„Glücklicher, der Sie nach New York gehen”, sagte der britische, in New York gefeierte Choreograph Sir Frederick Ashton 1988 zu seinem Landsmann, dem Kritiker Alastair Macaulay. „Trinken Sie einen Wodka Martini für mich. Nur die da drüben können den.”
Macaulay, in einem seltenen Anfall von Melancholie, schrieb das vor knapp zwei Jahren in der New York Times anläßlich eines Ashton-Programms des American Ballet Theatre. Am Ende des Texts kündigt er an, in naher Zukunft wieder auf Ashton anzustoßen. Damit steht die last order morgen abend in München fest: Wodka Martini. (Einen, nicht fünf, wie Ashton sie angeblich nach New Yorker Vorstellungen in der Bar der Old Met auf sich warten ließ). Warum in München? Nun, anders als Alastair Macaulay, der im selben Bericht Herman Cornejo als Puck in Ashton’s „The Dream” ( seiner 1964 entworfenen einaktigen Version von Shakespeare’s „Mittsommernachtstraum”) enthusiastisch lobt und sagt, in fünfunddreißig Jahren hätte er nicht einen solchen Puck gesehen, anders als Macaulay habe ich noch überhaupt keinen Ashton-Puck live auf der Bühne gesehen. Dass ich so alt werden konnte ohne einen wirklich auf der Bühne gesehenen Sommernachtstraum von Ashton. (Balanchines kenne ich auch nur von der DVD. Und richtig, Mr. Macaulay, wer nicht beide liebt, bei dem stimmt was nicht).

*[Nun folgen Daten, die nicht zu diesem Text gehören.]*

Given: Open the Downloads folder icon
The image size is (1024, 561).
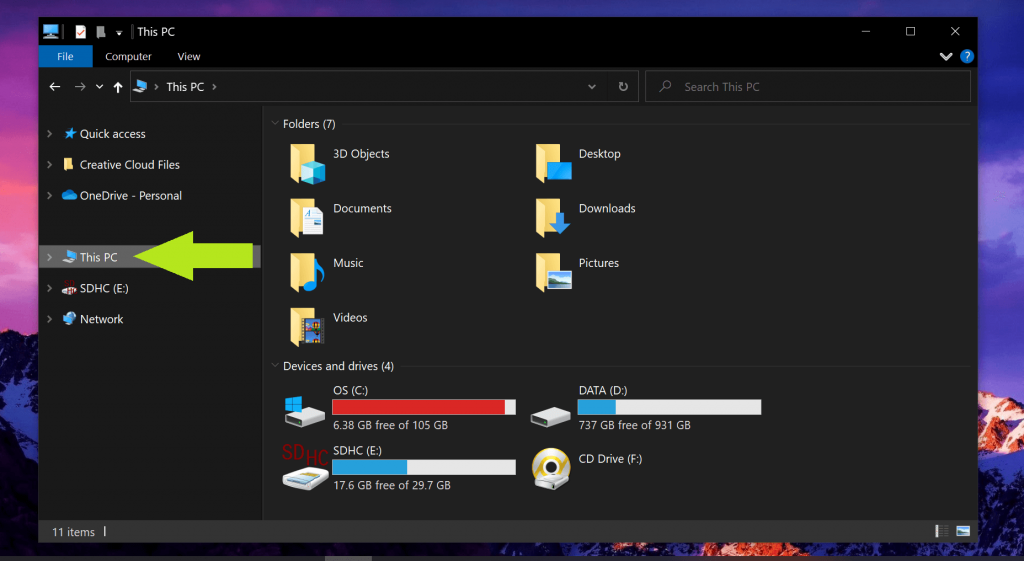Looking at the screenshot, I should pos(553,217).
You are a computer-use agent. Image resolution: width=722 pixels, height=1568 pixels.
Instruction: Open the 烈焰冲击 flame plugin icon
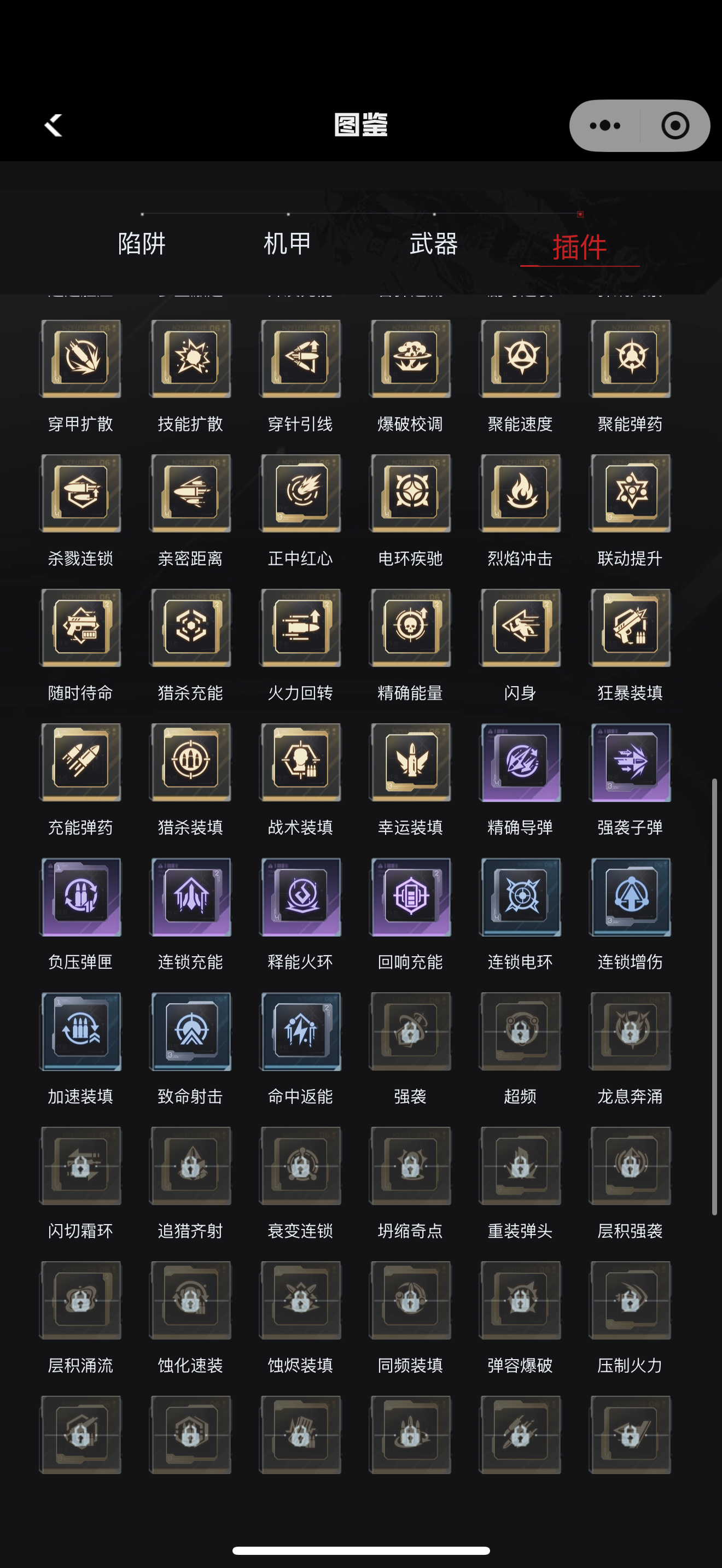coord(520,493)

Morgen abend also ist es soweit und auf Einladung des Bayerischen Staatsballetts tritt im Rahmen der noch bis zum 29. April dauernden Ballettwoche in München das Birmingham Royal Ballet auf. Es zeigt nicht nur „The Dream”, sondern auch „Checkmate” von 1937, das berühmteste Ballett der Begründerin der Vorläufer-Compagnie des Birmingham Royal Ballet und des Royal Ballet, Ninette de Valois’. Das neoklassische Werk zu Musik von Arthur Bliss läßt Schachfiguren lebendig werden und erzählt ihre Auseinandersetzungen zwischen Liebe und Tod.
David Bintley, der das BRB heute leitet, ist auch als Choreograph repräsentiert und zwar mit einem Stück, das er zu Dave Brubecks „Take Five” schuf.
Man soll nicht neidisch sein, aber manchmal ist das hart. Dann könnte man neidisch werden, dass man nicht in den vergangenen fünfunddreißig Jahren x-mal einige der bedeutendsten und schönsten Ballette unserer Gegenwart gesehen hat und konnte ihren Choreographen nicht ein Loch in den Bauch fragen. Haben London oder New York womöglich leichte Standortvorteile gegenüber Bonn oder Berlin. Hätte ich Macaulays ersten Sommernachtstraum vielleicht noch nicht verstanden? Doch, mit elf Jahren versteht man das bestens. Prächtig, wäre diese Frage auch geklärt.
Dann kann das Abenteuer, das mit Wodka Martini enden wird, ja beginnen. Cheers, Sir Fred.